[Screenshot grounding data]
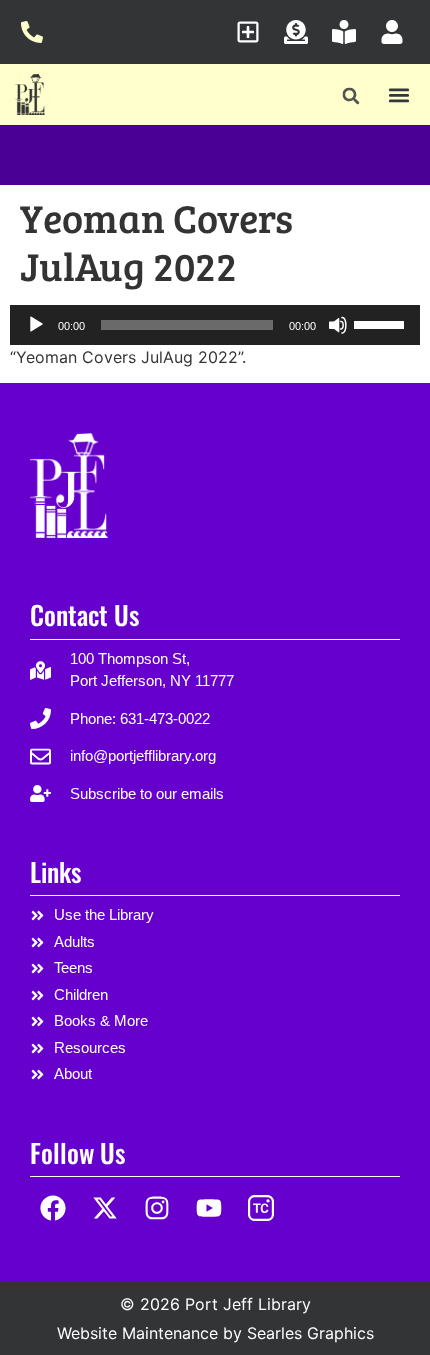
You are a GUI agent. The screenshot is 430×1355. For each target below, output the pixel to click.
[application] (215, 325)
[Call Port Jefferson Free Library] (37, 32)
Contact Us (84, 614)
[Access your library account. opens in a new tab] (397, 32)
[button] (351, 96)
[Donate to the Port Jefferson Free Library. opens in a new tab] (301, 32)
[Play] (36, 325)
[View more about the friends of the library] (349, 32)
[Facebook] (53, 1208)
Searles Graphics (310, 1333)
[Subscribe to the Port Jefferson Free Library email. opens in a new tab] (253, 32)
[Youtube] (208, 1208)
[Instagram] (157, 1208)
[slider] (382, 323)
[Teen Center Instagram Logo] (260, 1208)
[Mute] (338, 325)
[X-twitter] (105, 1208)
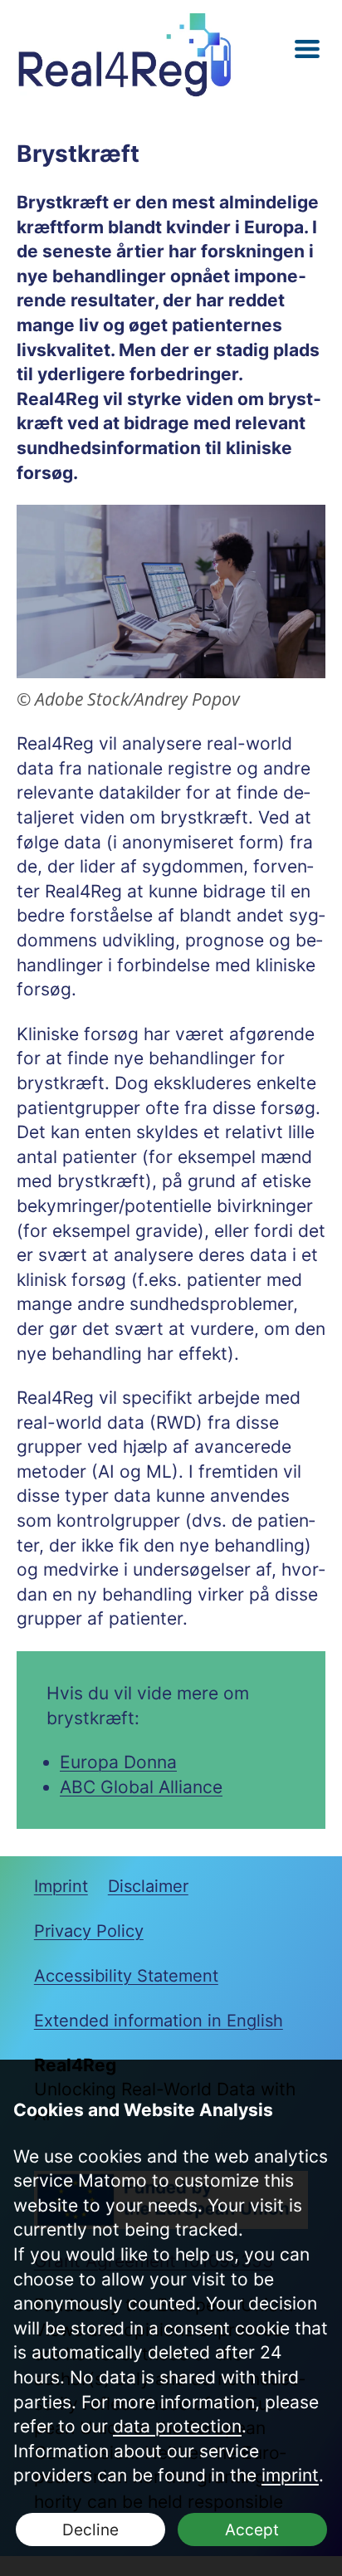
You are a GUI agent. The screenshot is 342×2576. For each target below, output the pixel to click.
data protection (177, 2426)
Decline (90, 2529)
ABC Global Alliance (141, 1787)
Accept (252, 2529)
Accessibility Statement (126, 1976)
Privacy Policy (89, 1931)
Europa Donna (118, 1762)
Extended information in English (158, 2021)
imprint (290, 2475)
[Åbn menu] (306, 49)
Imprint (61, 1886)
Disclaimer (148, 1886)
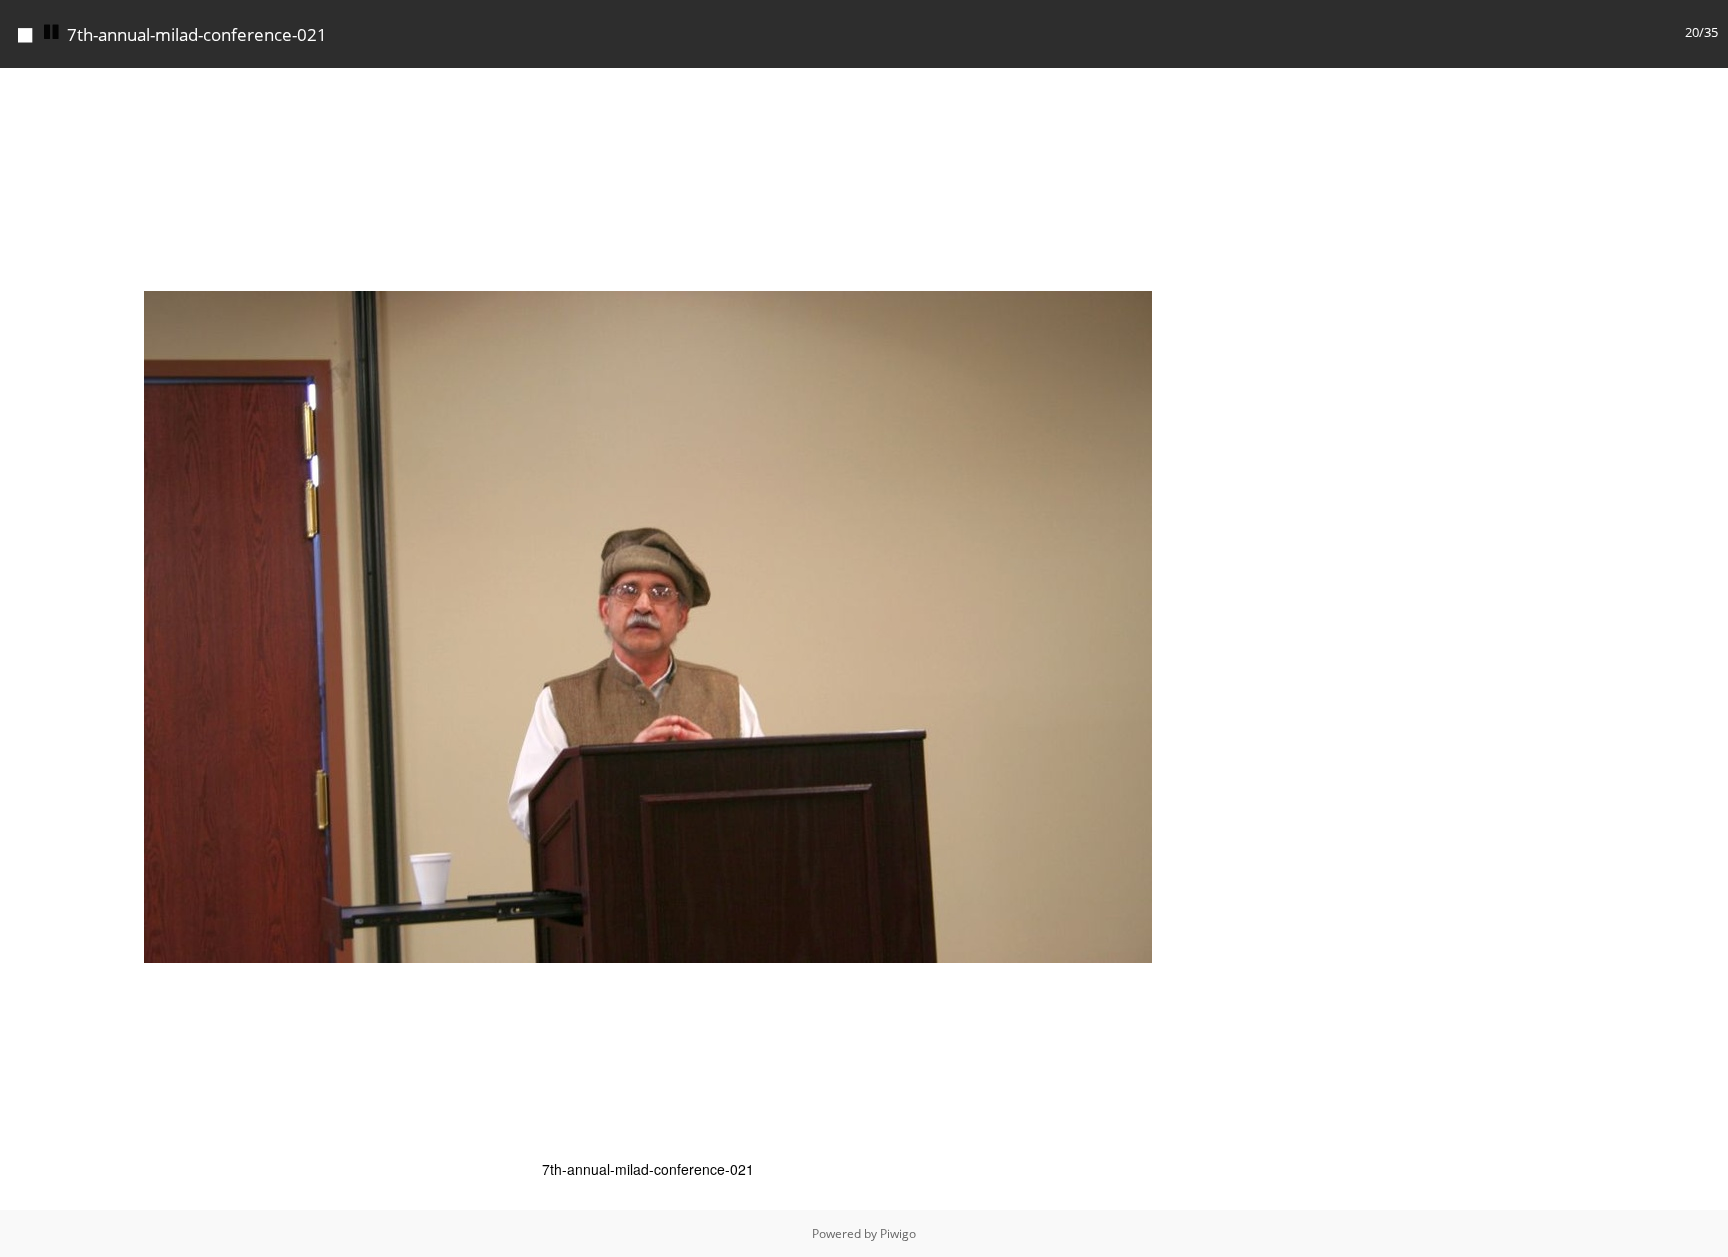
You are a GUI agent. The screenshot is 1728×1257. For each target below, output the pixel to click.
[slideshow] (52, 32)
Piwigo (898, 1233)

▶ _Directions_: Which of the lines in the data contain the string "Instagram"? Return each one.

▶ _Solved problem_:
[Instagram] (157, 1208)
[Teen Center Instagram Logo] (260, 1208)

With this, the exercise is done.